I’m probably letting myself be too influence by my preferences, so I’ll concede that “combat as sport” is probably the better assumption in a gamist mentality. Assuming that, then I think I agree. The PCs can may get an edge, but they’re generally going to be playing by your terms. Within that framework, you can give them the balanced fights they want.
Yeah, to be fair, you're right in that the system isn't the best at handling combat as war-- but i kind of see that as a given, because systems that are good at combat as war tend to be bad at combat as sport and vice versa. Its because the incentive systems differ so much, a combat as war game wants to punish you for taking a straight fight, and your 'conventional' options are constrained in order to incentivize you to focus on the environment.

In combat as sport, you're encouraged to take a straight fight, and your 'conventional' options are plentiful and powerful, incentivizing you to focus on using your character's standard abilities to their fullest potential.

Combat as war wants you to do cool things with the environment to break the fight because the fight isn't interesting without cool things from the environment, Combat as Sport wants to limit the influence of the environment so it can't ruin the fun of you character's interesting abilities.
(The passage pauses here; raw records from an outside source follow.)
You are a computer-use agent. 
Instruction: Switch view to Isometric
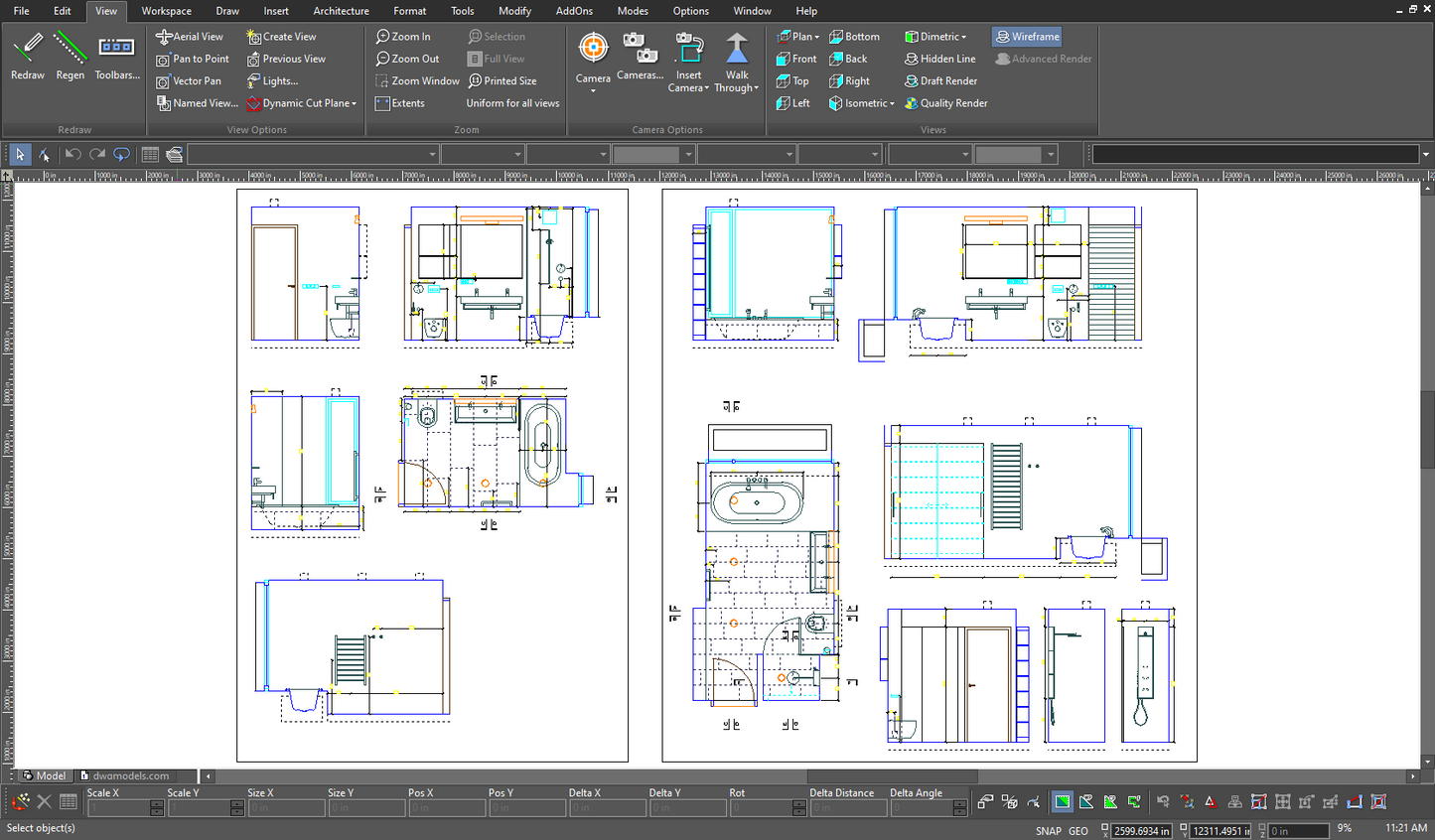pos(860,102)
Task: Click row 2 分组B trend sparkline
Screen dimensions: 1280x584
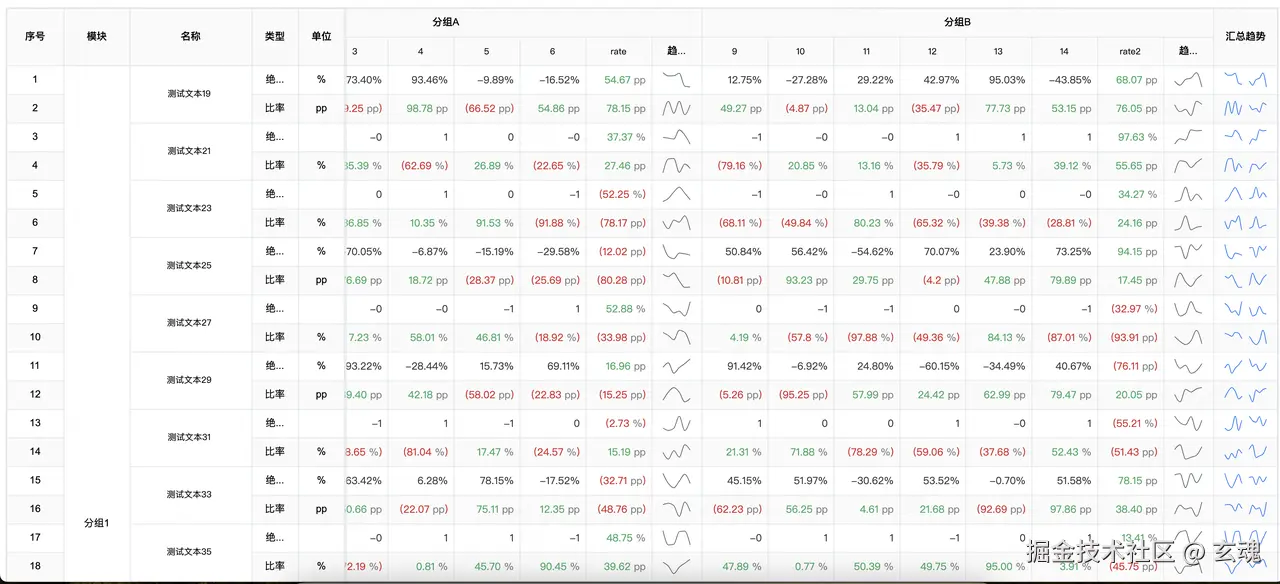Action: click(1188, 108)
Both season to taste somewhat of course.

Pathfinder 2e is much more in the combat as sport camp, the actual fighting is fun and while the environment is useful, its more as something that adds spice to your fighting, rather than as something that solves the combat by itself. So while I'm content to let them explore, choose their fights, alter them somewhat through interaction, my emphasis is more on the mystery aspects of exploration than the borderline 'physics sandbox' you might see in OSR games-- though I have been checking them out for better adventure/dungeon design, open tables, and so forth.